Offering his guests hot chocolate, the professor went into the kitchen and returned with a large pot of hot chocolate and an assortment of cups-porcelain, glass, crystal, some plain looking, some expensive, some exquisite — telling them to help themselves to the hot chocolate.

When they all had a cup of hot chocolate in hand, the professor said: ‘Notice that all the nice looking; expensive cups were taken, leaving behind the plain and cheap ones. While it is normal for you to want only the best for yourselves, that is the source of your problems and stress.

The cup that you’re drinking from adds nothing to the quality of the hot chocolate. In most cases it is just more expensive and in some cases even hides what we drink. What all of you really wanted was hot chocolate, not the cup; but you consciously went for the best cups… And then you began eyeing each other’s cups.

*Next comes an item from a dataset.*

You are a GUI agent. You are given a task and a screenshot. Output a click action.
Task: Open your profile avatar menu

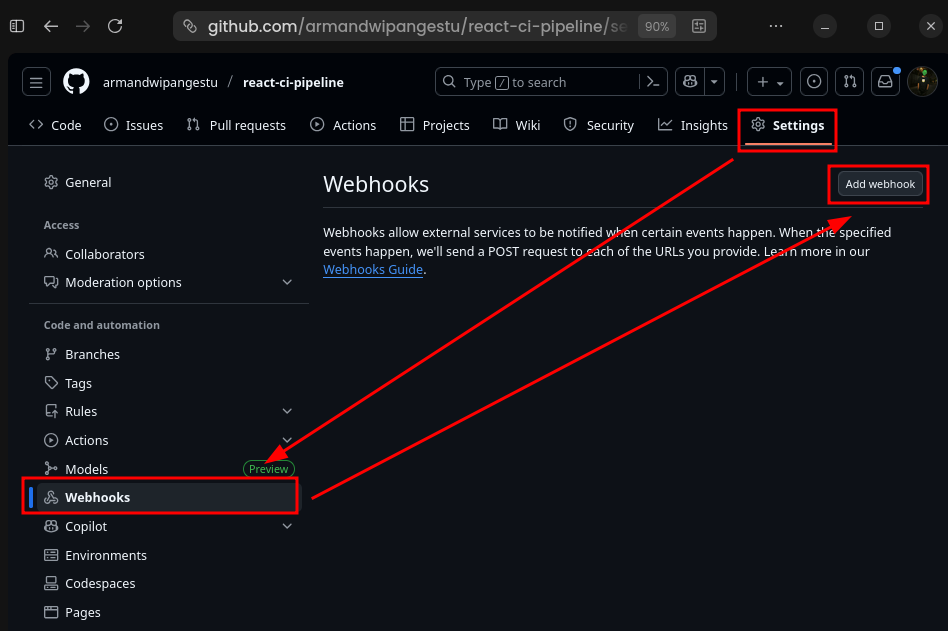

Now consider this: Life is the hot chocolate; your job, money and position in society are the cups.  They are just tools to hold and contain life.  The cup you have does not define, nor change the quality of life  you have.  Sometimes, by concentrating only on the cup, we fail to enjoy the hot chocolate God has provided us.  God makes the hot chocolate, man chooses the cups. The happiest people don’t have the best of everything.  They just make the best of everything that they have.  Live simply.  Love generously.  Care deeply. Speak kindly. And enjoy your hot chocolate.

be Love.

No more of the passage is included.